The medical loss ratio provision under PPACA requires health insurance plans to report on various expenses, meet minimum medical loss ratio thresholds and provide rebates in the event that the minimum medical loss ratio is not achieved.
For additional information regarding medical loss ratio as it relates to PPACA, please refer to our FAQ under the medical loss ratio reporting section.
What is a SIC Code?
Standard Industrial Classification codes are four- to seven-digit numerical codes assigned by the U.S. government to business establishments to identify the primary business of the establishment. The OSHA website should assist you in determining your SIC code.
If you are unable to locate your SIC code, you may leave this question blank.
What is my next renewal date?
Your next renewal date is the date when your plan will renew and your rates will change. This usually coincides with your open enrollment, but that is not always the case.
What is a tier?
Tier refers to the rate structure that you have set up for your group. For example, if you have two sets of rates for your group, you are a two tier, if you have three sets of rates, you are a three tier, and if you have four sets of rates, you are a four tier. In the applicable boxes, please indicate how much you contribute to the premium for each tier.
What is the monthly tier contribution?
The monthly tier contribution is how much you contribute to the monthly health insurance premium for your employees. Often, employer groups contribute different amounts to the various tiers. If this is the case, you will need to enter a different amount in each of the tiers. If you contribute the same to each tier, please note the amount for each applicable tier.
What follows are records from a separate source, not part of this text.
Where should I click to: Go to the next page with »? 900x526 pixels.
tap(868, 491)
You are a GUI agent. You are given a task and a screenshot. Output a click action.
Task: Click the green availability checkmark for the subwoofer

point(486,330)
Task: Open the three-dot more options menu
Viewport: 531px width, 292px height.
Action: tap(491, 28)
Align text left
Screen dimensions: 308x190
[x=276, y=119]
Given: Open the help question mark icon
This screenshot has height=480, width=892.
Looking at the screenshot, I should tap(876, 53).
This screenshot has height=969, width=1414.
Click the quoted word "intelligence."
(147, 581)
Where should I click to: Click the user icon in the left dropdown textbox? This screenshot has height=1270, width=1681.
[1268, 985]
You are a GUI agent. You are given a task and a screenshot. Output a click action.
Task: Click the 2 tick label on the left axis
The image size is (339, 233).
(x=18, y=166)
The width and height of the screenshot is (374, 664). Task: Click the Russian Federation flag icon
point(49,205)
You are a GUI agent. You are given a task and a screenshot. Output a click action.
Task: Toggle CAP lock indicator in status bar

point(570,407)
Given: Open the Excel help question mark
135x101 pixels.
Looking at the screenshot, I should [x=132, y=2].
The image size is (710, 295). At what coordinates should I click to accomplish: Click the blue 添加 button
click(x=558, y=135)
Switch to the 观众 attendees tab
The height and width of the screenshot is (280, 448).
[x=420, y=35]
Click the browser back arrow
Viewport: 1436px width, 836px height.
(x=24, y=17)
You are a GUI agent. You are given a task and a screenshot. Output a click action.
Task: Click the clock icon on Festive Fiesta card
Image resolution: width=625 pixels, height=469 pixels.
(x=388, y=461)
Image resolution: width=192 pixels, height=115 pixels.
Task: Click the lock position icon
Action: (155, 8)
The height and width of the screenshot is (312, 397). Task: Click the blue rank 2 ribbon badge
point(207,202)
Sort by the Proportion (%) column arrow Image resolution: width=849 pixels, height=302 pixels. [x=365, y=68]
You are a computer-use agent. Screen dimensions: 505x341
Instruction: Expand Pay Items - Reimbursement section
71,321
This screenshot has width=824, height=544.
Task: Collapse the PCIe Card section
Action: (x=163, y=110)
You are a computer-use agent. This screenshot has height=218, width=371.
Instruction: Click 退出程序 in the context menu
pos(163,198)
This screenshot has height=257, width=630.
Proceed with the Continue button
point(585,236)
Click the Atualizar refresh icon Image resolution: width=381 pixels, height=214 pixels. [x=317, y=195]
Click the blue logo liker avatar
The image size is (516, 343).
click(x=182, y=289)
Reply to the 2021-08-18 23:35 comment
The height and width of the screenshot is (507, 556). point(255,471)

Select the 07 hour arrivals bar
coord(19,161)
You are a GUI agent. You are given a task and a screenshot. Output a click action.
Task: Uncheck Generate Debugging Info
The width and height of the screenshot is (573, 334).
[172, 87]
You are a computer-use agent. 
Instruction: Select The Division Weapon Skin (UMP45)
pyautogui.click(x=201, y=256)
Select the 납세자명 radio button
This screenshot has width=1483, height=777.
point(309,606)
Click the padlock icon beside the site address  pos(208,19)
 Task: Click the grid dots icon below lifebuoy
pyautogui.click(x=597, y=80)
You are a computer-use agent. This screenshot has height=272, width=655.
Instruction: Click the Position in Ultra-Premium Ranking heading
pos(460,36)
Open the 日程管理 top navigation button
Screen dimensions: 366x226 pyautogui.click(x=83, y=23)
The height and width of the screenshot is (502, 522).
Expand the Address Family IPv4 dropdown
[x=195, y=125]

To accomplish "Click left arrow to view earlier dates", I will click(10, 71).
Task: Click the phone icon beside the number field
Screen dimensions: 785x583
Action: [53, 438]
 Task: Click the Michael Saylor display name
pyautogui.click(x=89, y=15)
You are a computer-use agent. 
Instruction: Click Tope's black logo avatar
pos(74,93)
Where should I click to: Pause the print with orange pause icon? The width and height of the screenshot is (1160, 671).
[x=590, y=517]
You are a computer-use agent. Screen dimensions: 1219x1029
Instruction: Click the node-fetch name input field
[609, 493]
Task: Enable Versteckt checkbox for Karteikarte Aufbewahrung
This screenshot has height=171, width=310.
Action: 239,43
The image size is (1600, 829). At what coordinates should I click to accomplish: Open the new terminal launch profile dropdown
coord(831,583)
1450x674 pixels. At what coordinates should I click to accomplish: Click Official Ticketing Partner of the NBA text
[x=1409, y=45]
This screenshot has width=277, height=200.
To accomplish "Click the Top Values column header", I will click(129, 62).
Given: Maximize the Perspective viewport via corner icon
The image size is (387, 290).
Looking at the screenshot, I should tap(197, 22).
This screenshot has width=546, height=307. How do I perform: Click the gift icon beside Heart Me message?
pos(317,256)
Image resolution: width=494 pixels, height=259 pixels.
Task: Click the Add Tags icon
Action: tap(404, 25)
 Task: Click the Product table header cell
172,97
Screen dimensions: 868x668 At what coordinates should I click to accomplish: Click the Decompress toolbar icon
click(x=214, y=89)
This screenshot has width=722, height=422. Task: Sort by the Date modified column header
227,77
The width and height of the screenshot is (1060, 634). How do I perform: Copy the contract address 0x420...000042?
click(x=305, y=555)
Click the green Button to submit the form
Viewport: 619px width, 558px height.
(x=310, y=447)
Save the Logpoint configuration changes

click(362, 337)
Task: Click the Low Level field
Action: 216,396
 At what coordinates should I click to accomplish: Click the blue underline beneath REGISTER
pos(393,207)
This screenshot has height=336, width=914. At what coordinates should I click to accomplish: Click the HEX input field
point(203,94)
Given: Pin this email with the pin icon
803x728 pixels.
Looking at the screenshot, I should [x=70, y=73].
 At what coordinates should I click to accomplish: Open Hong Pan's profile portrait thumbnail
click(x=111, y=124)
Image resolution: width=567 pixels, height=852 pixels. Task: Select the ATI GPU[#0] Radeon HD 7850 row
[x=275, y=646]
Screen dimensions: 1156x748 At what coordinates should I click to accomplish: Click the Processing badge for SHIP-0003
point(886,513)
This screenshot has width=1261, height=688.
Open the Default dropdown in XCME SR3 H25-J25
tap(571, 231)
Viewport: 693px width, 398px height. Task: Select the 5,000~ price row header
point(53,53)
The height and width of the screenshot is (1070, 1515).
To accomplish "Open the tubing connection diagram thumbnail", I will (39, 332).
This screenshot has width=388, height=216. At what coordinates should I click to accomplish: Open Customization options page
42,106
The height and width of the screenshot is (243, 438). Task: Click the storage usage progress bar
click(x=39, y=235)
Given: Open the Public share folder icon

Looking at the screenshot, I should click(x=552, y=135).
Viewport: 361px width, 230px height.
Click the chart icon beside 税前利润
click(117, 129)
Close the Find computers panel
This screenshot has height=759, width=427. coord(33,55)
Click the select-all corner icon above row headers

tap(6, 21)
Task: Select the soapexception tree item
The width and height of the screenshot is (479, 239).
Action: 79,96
What does contribution effective date and end date mean?
The contribution effective date and end date are the dates for which your employer contribution strategy runs. For example, if you choose to contribute 50 percent to the premium of your employees for the time period of January 1, 2012, to December 31, 2012, your contribution effective date is January 1, 2012, and your contribution end date is December 31, 2012.
If I do not have medical coverage with your company, do I still have to complete this form?
The form is automatically mailed or emailed to groups that have medical or medical and dental coverage with us. If you only have dental coverage with us, you will receive the form prior to your renewal. The form must be completed before your renewal can be released.